* [Bloque de texto]
Ha pasado menos de un año y casi nos hemos olvidado, a excepción de sus familias, de que casi 30.000 ancianos murieron de manera escalofriante en sus residencias.

El 14 de febrero 2021, el voto que cada ciudadano puso en la urna, que no estuviera en blanco o fuera nulo, llegó a uno de los nueve partidos que forman el arco político. Dichos partidos aceptaron implícitamente que la autoridad competente en materia de salud redactara el protocolo que prohibía a los ancianos que estaban en residencias, ser trasladados a los hospitales.

A partir de esa orden, los ancianos de toda España tuvieron que recluirse en sus centros sociales, que no sanitarios, por lo que los responsables sabían que los estaban condenando a muerte.

Así fue. Parte de aquella generación de hierro y manos de esparto, ya no está.

Medias suelas en los zapatos le dieron para andar un camino difícil, que se acrecentó en los últimos días de su vida.

Pucheros de barro en su juventud, y luego platos de Duralex en su mesa, le sirvieron de poco para medir el tiempo de tranquilidad que le quedaba.

Vestirse con camisas de colorines en su vejez y de negro en su juventud, tampoco le dio muchas alegrías.

Los sabañones de sus manos no se le fueron, seguía con las manos congeladas al trabajar a la intemperie en la ciudad.

* [Su tarea] Reescriba de forma más breve el párrafo que comienza con «El 14 de febrero 2021» en el texto sobre las muertes de ancianos en residencias. Conserve sus datos principales.

* [Entradas del conjunto]
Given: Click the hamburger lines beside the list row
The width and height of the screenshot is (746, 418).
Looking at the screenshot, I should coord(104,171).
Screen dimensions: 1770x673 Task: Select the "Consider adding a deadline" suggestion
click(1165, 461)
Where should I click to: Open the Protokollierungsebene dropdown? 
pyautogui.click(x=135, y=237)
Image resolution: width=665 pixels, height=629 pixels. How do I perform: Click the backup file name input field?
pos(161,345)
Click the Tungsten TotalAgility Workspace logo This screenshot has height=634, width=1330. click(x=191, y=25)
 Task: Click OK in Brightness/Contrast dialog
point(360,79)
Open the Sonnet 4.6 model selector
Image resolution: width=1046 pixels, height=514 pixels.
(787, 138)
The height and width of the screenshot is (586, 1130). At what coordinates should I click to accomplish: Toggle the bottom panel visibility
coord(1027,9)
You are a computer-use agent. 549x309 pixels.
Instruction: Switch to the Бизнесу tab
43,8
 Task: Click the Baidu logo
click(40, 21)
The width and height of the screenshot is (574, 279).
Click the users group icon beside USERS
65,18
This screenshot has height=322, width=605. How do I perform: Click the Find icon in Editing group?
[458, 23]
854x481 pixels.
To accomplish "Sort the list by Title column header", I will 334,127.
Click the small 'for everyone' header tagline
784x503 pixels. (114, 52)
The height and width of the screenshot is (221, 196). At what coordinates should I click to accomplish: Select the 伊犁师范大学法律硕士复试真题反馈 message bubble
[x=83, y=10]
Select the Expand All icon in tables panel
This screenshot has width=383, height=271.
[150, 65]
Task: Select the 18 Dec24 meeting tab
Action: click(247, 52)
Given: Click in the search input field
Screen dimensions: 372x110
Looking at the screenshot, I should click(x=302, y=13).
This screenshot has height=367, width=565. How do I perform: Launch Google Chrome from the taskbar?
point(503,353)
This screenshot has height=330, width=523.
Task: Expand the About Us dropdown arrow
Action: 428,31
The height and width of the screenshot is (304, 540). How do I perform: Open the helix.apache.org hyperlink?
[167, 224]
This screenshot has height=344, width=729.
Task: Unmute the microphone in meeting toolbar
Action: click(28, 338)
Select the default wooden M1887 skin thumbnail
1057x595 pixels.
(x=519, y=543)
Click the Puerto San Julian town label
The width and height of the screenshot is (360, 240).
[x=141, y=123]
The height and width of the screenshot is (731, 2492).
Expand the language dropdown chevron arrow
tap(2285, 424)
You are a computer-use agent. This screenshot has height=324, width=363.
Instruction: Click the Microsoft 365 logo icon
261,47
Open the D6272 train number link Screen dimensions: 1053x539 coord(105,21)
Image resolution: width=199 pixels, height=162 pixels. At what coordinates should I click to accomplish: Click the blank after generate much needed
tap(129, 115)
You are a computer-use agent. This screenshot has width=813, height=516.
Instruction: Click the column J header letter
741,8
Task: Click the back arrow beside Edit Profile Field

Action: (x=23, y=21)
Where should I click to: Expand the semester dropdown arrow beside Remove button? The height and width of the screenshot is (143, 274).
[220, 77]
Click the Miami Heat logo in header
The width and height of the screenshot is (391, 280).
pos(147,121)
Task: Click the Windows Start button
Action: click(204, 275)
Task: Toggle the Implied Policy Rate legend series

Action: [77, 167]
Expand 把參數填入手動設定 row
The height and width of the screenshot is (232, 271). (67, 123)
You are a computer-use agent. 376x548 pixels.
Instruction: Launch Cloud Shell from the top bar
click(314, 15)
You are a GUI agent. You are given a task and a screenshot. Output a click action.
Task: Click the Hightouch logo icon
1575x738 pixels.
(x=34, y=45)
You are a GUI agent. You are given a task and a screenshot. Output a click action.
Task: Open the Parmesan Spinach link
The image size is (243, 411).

* [Solución propuesta] El 14 de febrero de 2021, todo voto que no fue en blanco ni nulo fue a parar a uno de los nueve partidos del arco político. Estos aceptaron implícitamente que la autoridad sanitaria competente redactara el protocolo que prohibía trasladar a los hospitales a los ancianos de las residencias.